La obesidad infantil moderada, aunque en muchos casos no provoque en el niño ninguna enfermedad directa en esa edad, si puede favorecer a que se desarrollen más adelante patologías en el adulto. Esto se debe, en gran parte, a que la obesidad suele permanecer cuando el niño se hace adulto.

La obesidad en el adulto se asocia con las principales enfermedades crónicas de nuestro tiempo, como las enfermedades cardiovasculares, diabetes, hipertensión arterial y ciertos tipos de cáncer. En la población más joven, la obesidad se asocia también con hipertensión, hiperinsulinemia, dislipemias, diabetes y agravamiento de enfermedades respiratorias como el asma, así como problemas psicosociales, como la relación con los demás y la discriminación. Todas estas enfermedades acortan la vida, por ello se calcula que la obesidad puede llegar a reducir la esperanza de vida en una persona hasta en 10 años.

Muchas veces, la obesidad infantil se debe a la falta de seguimiento de una dieta sana y equilibrada, que será la que le aporte todos los nutrientes esenciales y la que mantenga a la persona en un correcto peso y estado de salud. El abuso de alimentos muy calóricos que no aportan nutrientes esenciales (vitaminas y minerales) y la falta de aquellos alimentos básicos y muy nutritivos, como las frutas, verduras y hortalizas, junto con el abuso de la comida rápida, son la principal consecuencia de la obesidad. Además de una vida sedentaria, que muchas veces es potenciada por ese mismo exceso de peso, lo que limita física y socialmente al niño al realizar determinadas actividades y deportes.
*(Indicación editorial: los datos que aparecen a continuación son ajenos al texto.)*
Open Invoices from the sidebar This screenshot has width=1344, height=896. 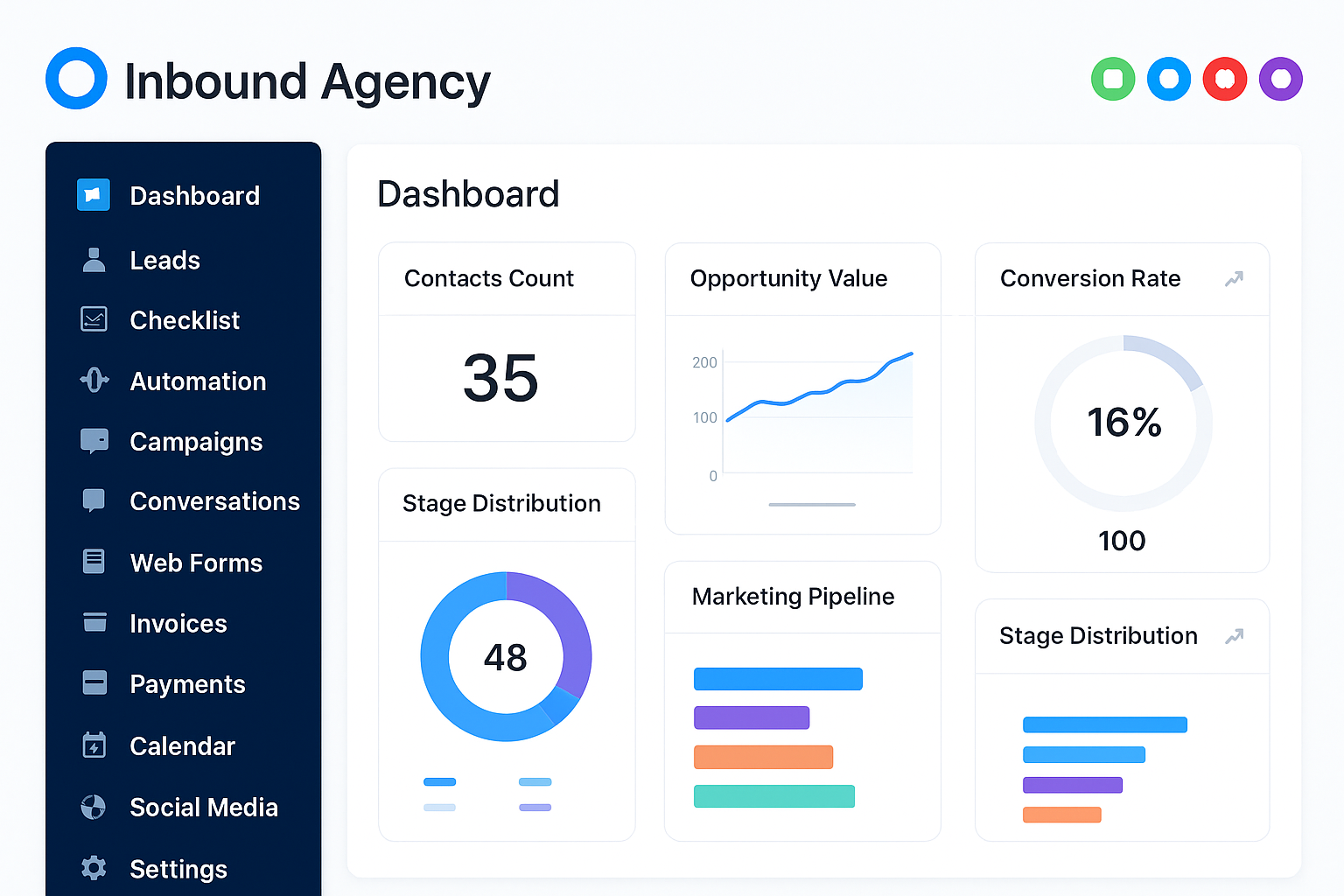178,623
A los niños y adolescentes hay que enseñarles a disfrutar de las ventajas de la dieta mediterránea, a comprar, cocinar, combinar distintos alimentos y fomentar la práctica del ejercicio físico. Y tener especial cuidado en la aparición de las enfermedades del comportamiento alimentario, como la anorexia y la bulimia, cuyo origen es fundamentalmente social y responde al deseo de parecerse a los estereotipos que la moda impone, y que pueden aparecer más frecuentemente en estas personas obesas ya que comen de forma compulsiva, con atracones y sufren variaciones de peso.